Fresken des Waltensburger Meisters neu datiert und interpretiert

Weitherum sind die Fresken vom sogenannten Waltensburger Meister im Kanton Graubünden aus dem 14. Jahrhundert bekannt. Nicht nur in Waltensburg/Vuorz, wo ein berühmter Passionszyklus und der hl. Sebastian und der hl. Christopherus überlebensgross zu sehen sind, sondern auch Fresken in Rhäzüns (Kirche Sogn Gieri), in Dusch (Kapelle St. Maria Magdalena) sowie an 14 weiteren Orten.

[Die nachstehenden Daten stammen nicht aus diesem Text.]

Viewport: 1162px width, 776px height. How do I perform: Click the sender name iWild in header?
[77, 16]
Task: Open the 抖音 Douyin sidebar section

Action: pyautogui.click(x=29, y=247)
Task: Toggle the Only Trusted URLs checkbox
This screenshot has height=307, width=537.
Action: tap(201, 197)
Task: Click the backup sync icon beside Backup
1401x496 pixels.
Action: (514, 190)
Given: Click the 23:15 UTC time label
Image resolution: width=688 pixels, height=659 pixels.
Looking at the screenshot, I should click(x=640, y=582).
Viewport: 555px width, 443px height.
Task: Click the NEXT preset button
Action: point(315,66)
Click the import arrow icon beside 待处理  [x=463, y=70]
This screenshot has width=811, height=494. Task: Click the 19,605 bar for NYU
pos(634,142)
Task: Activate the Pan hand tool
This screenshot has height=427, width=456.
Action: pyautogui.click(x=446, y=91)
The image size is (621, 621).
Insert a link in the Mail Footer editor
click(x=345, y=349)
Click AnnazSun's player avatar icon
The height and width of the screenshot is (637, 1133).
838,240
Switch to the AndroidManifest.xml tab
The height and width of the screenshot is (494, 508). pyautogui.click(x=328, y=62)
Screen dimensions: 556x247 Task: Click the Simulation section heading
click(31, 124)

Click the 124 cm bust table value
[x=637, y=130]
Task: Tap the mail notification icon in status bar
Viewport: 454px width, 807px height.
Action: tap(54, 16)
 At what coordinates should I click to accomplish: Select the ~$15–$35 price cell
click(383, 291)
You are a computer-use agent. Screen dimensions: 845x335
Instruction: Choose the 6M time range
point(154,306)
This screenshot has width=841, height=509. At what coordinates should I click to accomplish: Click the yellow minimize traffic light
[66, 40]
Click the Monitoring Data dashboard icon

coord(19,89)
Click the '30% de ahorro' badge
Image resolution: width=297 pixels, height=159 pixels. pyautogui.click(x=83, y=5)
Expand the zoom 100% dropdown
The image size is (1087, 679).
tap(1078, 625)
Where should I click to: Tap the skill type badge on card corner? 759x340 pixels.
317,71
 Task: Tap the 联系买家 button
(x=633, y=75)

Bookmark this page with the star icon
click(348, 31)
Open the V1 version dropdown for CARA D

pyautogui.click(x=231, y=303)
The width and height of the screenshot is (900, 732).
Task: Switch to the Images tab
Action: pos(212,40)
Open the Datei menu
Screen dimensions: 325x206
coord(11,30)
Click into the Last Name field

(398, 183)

Bis heute ist es nicht gelungen, aufgrund der eindrücklichen Wandmalereien den sogenannten Waltensburger Meister zu identifizieren, doch gewinnt die mit ihm verbundene «Werkstatt» immer präzisere Konturen, insbesondere seit dem letztjährigen Symposion (3. bis 5. Oktober 2014) in Waltensburg. Der Würzburger Professor für Evangelische Religionspädagogik, Horst F. Rupp, veranstaltete in Koopera-tion mit dem Institut für Kulturforschung Graubünden ein gut besuchtes dreitägiges wissenschaftliches Symposion mit Exkursion. Nun ist diese Tagung in einem prächtigen Band* mit ihren überraschenden Ergebnissen im Kunstverlag Josef Fink einem breiteren Interessentenkreis zugänglich gemacht worden und verdient eine Würdigung.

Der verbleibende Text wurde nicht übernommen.